Un neuroscientifique américain a récemment affirmé que la Gen Z serait la première génération à être moins intelligente que celle de ses parents. Des propos basés sur l’analyse des tests scolaires.
Les générations ont toutes des noms différents pour permettre de mieux les distinguer. C’est le cas de la Gen Z, qui englobe les personnées nées entre la fin des années 1990 et le début des années 2010. Cette génération fait beaucoup parler d’elle, car elle serait bien différente des précédentes.
Crédit photo : iStock
En effet, les jeunes de la génération Z auraient des difficultés dans leur vie professionnelle puisque 92% des recruteurs estiment que ces jeunes ne sont pas prêts pour le monde du travail. Par exemple, les jeunes salariés préféreraient manger seuls à la pause déjeuner, ce qui serait particulièrement mal vu par leurs aînés.
Une génération moins intelligente
Mais il n’y a pas que dans le monde du travail que la gen Z a des défauts. Jared Cooney Horvath, un chercheur spécialisé en neurosciences de l’apprentissage, était invité au Congrès américain le 15 janvier dernier pour parler de l’impact des technologies éducatifs sur l’apprentissage.
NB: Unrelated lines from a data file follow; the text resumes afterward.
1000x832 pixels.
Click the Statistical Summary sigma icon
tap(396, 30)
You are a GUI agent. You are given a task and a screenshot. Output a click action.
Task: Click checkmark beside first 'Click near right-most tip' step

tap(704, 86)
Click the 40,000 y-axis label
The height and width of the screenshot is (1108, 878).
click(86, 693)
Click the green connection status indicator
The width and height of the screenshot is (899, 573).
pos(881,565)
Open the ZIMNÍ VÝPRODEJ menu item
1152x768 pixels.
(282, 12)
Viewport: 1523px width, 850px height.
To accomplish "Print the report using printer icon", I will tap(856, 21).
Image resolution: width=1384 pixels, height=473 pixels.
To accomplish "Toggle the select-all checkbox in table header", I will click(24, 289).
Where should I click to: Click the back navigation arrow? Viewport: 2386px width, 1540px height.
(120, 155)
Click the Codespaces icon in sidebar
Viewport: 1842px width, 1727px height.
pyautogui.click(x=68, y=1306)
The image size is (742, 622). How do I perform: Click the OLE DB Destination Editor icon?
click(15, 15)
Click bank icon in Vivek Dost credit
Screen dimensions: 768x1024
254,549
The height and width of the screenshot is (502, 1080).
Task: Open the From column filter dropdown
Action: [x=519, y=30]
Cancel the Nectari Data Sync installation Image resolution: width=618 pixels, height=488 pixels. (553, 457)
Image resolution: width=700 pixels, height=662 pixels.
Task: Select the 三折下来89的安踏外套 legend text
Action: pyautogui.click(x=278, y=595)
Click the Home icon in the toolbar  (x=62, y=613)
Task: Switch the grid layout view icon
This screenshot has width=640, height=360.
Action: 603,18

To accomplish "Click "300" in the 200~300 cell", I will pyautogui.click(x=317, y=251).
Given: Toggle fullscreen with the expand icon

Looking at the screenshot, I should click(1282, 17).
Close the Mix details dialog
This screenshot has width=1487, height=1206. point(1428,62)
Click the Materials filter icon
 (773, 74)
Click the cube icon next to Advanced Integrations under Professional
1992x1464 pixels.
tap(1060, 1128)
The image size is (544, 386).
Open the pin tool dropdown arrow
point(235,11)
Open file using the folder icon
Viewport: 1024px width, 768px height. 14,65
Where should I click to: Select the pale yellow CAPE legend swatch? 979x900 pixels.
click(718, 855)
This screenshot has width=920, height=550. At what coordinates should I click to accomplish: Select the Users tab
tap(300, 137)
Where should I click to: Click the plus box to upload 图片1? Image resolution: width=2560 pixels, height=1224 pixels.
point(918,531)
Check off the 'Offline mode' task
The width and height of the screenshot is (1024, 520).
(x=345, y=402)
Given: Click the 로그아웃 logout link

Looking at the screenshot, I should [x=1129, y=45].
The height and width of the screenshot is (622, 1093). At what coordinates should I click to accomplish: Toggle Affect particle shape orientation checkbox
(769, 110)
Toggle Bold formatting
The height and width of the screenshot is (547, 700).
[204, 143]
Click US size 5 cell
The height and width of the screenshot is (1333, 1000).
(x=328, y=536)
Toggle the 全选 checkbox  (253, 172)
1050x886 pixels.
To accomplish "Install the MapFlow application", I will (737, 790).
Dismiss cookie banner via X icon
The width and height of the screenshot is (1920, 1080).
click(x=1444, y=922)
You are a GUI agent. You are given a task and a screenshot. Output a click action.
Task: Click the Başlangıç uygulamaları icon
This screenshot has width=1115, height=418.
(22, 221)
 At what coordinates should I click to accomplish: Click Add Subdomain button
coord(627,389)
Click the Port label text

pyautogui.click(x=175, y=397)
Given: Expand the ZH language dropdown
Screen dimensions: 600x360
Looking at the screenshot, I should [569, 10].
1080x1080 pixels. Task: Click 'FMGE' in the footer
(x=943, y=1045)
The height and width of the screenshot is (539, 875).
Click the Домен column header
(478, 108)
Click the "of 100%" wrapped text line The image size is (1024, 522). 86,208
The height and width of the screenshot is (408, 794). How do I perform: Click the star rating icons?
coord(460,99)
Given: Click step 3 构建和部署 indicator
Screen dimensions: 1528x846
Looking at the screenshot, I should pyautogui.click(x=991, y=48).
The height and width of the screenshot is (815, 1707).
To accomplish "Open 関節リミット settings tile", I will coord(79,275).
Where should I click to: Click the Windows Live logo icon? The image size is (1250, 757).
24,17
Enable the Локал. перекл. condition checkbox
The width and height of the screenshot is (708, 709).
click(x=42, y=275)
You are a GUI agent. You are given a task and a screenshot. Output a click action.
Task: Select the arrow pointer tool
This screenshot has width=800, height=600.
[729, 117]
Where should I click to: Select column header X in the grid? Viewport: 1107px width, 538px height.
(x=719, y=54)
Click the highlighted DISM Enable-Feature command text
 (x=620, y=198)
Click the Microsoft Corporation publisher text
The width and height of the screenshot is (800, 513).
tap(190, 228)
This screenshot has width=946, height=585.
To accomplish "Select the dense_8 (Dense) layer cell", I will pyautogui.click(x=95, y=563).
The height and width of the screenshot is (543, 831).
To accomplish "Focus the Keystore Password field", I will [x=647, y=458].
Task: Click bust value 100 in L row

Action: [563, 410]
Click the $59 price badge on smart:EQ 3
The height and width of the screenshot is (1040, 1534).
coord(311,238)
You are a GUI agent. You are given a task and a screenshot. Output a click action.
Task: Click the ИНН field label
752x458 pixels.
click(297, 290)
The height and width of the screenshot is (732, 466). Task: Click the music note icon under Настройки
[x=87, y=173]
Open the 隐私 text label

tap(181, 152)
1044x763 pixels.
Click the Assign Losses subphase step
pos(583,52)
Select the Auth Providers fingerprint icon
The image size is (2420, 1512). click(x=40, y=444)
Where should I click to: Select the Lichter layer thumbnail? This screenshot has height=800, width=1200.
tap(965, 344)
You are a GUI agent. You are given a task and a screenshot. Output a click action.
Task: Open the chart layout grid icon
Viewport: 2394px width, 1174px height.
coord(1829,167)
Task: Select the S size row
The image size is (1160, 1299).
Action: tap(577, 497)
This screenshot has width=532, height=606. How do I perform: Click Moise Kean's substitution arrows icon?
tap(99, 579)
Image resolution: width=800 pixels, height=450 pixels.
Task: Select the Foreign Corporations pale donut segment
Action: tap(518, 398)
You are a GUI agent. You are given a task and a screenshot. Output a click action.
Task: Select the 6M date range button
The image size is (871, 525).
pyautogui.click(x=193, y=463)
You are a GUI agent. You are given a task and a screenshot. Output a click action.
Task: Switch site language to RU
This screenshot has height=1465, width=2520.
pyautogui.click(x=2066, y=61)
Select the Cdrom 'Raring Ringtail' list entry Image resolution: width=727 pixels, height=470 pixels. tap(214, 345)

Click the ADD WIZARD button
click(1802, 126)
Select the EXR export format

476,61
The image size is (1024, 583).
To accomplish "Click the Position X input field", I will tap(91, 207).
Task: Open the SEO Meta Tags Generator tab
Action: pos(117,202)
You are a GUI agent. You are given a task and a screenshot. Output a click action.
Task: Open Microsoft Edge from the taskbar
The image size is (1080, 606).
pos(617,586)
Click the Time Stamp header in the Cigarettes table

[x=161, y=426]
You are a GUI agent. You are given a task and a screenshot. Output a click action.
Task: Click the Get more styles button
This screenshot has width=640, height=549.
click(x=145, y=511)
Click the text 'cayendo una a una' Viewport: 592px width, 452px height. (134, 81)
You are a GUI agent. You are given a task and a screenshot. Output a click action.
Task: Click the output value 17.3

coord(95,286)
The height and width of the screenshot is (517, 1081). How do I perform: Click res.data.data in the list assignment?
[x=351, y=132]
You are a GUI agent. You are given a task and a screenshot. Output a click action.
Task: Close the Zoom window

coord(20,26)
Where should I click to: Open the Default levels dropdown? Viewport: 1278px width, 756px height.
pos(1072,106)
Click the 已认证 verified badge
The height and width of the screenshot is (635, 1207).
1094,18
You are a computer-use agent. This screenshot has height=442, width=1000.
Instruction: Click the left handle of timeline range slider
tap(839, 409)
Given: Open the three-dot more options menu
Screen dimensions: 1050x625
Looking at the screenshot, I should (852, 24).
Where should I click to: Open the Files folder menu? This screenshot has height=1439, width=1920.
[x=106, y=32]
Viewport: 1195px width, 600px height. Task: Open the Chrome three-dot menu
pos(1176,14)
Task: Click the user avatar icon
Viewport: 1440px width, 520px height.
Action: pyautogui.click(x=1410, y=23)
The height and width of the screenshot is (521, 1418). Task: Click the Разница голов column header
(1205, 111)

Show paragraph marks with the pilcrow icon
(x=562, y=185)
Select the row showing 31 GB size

Selon lui, la génération Z serait “officiellement la première génération à être moins intelligente que ses prédécesseurs”.
Crédit photo : LME Global
“Il s’agit de la première génération de l’histoire moderne à obtenir des résultats inférieurs à la précédente aux tests académiques standardisés. Leurs performances étaient inférieures aux attentes dans pratiquement tous les domaines cognitifs, qu’il s’agisse de l’attention, de la mémoire, de l’alphabétisation, du calcul, des fonctions exécutives ou du QI général. Et pour ne rien arranger, la plupart de ces jeunes ont une confiance excessive en leur intelligence. Plus ils se croient intelligents, moins ils le sont en réalité”, a déclaré Jared Cooney Horvath, selon des propos rapportés par le New York Post.
Les écrans mis en cause
Mais pourquoi la génération Z a-t-elle autant échoué à ces tests ? Selon le neuroscientifique, ce “manque d’intelligence” est dû aux écrans. En effet, il estime que les jeunes passent plus de temps sur les réseaux sociaux qu’à lire des livres, ce qui leur fait défaut.
“Un adolescent passe plus de la moitié de son temps éveillé devant un écran. L’être humain est biologiquement programmé pour apprendre des autres et par une étude approfondie, et non en faisant défiler rapidement des résumés sur des écrans. Un triste constat s’impose à notre génération : nos enfants sont moins performants cognitivement que nous ne l’étions à leur âge. Chaque génération a surpassé ses parents, jusqu’à la génération Z”, a-t-il indiqué.
Crédit photo : iStock
Si ce constat a été fait par un spécialiste américain, il serait vérifiable dans d’autres pays. Selon Horvath, tous les pays qui “adoptent largement la technologie numérique dans les écoles” voient “les performances diminuer considérablement”. Face à ce constat, le chercheur ne veut pas supprimer totalement les réseaux sociaux. Il aimerait réduire l’utilisation des technologies en classe et faire en sorte que les jeunes se détachent un peu plus des écrans.
Si la génération Z semble avoir plus de difficultés que les générations précédentes, ces propos sont à nuancer, comme le montre TF1 Info. En effet, il est primordial de ne pas résumer l’intelligence d’une personne à ses capacités scolaires. De son côté, Horvath rappelle lui-même que le QI n’est pas synonyme d’intelligence.